Obama explains that Ramadan is a month of “devotion and reflection,” a month of service and charity, a month of family time and community gatherings – values that are coherent with American principles. His carefully chosen words (I know he did not write this himself, but roll with me on this) demonstrate a respect and an admiration for Islam, its practices and its history, and lead me to believe he truly cares about engaging Muslim-Americans.
The video not only demonstrated Obama’s knowledge of Muslim traditions and practices (even sprinkling in some Arabic words as he did with his Cairo speech), but it also served to educate non-Muslims on the basics of Ramadan, while comparing Islam to Judeo-Christian traditions. His intended message? We may be a nation of different faiths, but we all hold the same values and are working toward the goal of a more peaceful and secure world. Furthermore, that the U.S. is committed to helping Muslim-majority nations on issues of mutual interest.

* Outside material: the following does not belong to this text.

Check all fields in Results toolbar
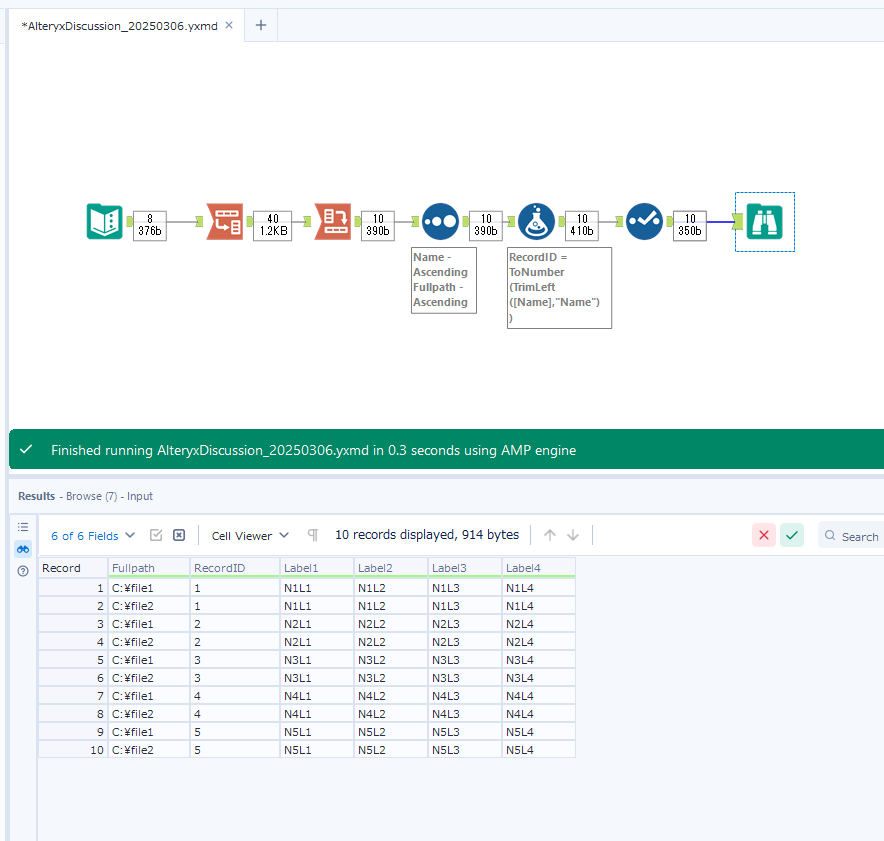Viewport: 884px width, 841px height. [x=156, y=535]
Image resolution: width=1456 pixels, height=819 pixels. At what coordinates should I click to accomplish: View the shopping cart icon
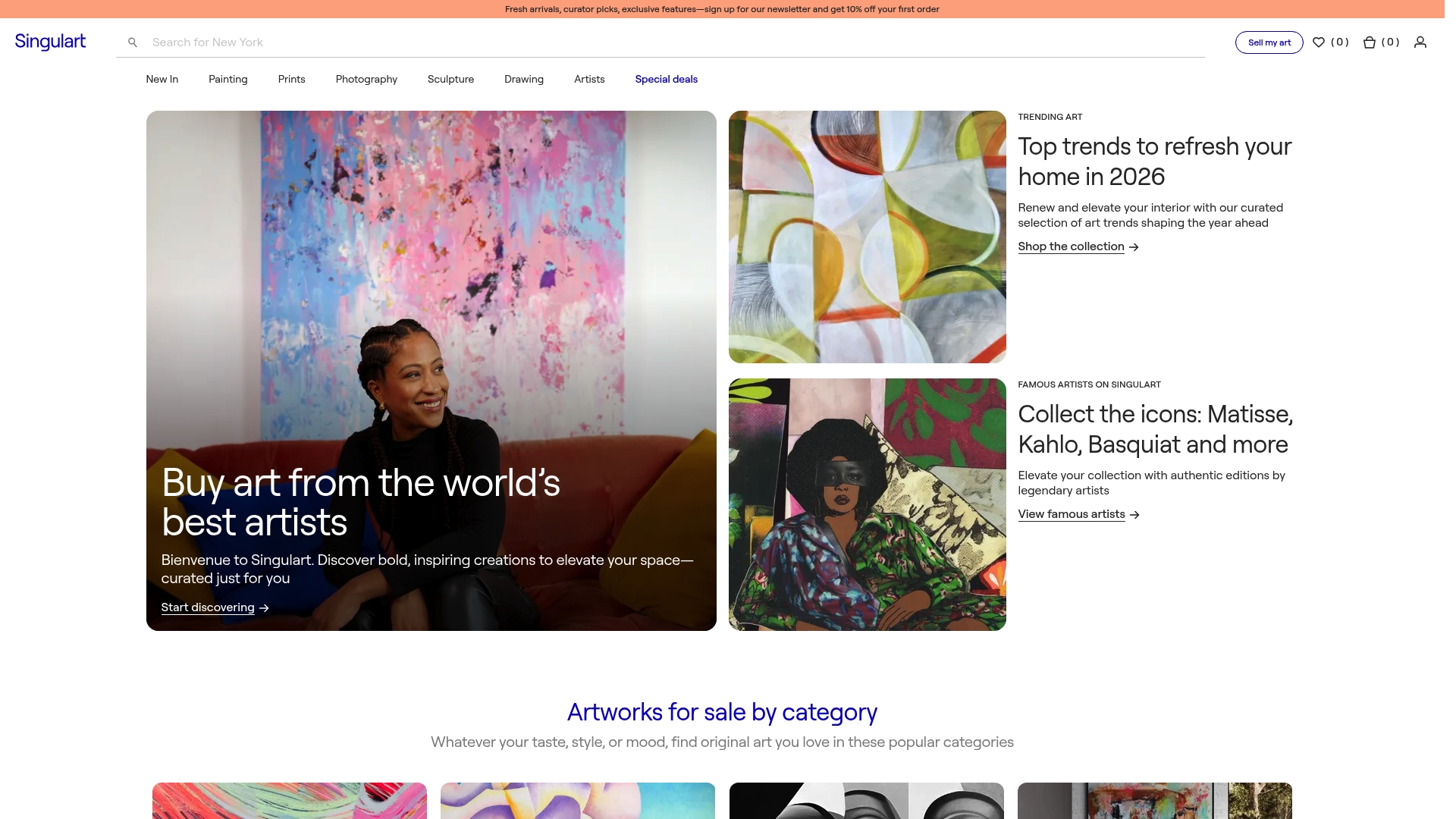tap(1369, 42)
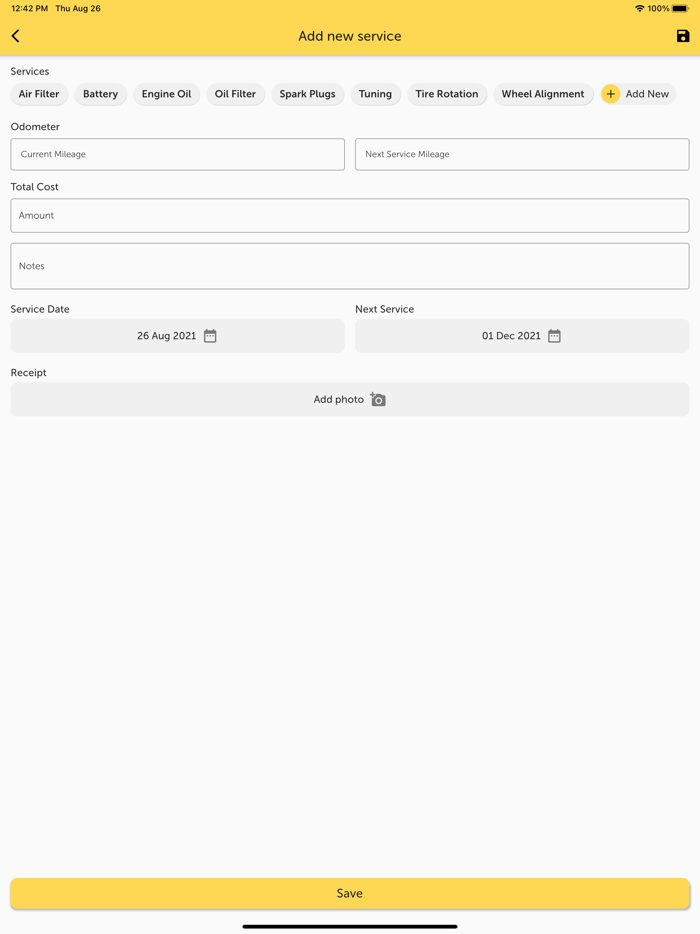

Coming off of criticism that his Cairo message was all fluff with no concrete plan of action, President Obama explained that the seeds of change are in the process of being planted, and attempted to provide some examples. For instance, he mentioned that embassies abroad are gathering information that will be used to develop and implement strategies “to expand education exchange programs; to foster entrepreneurship and create jobs; and to increase collaboration on science and technology, while supporting literacy and vocational learning.” Still sounds vague to me, but at least the idea is there. After all, “we cannot change things overnight,” he reminds us.
Speeches like this one, in addition to other efforts already made by the Obama administration, further advance Muslim-American relations in a way that is much-needed. Muslims now have more faith in a government that had previously alienated them – a government that for eight years painted them as the “other” in their own country. For instance, words like “Muslim communities” and “Muslim-majority nations” are a far cry from George Bush’s “us vs. them” terminology. And when was the last time Bush showed an understanding of Ramadan (or anything really)?
I’m glad that Muslims are finally receiving positive recognition for their faith and its contributions to American society, and I cannot help but be charmed by President Obama into thinking that things will only get better.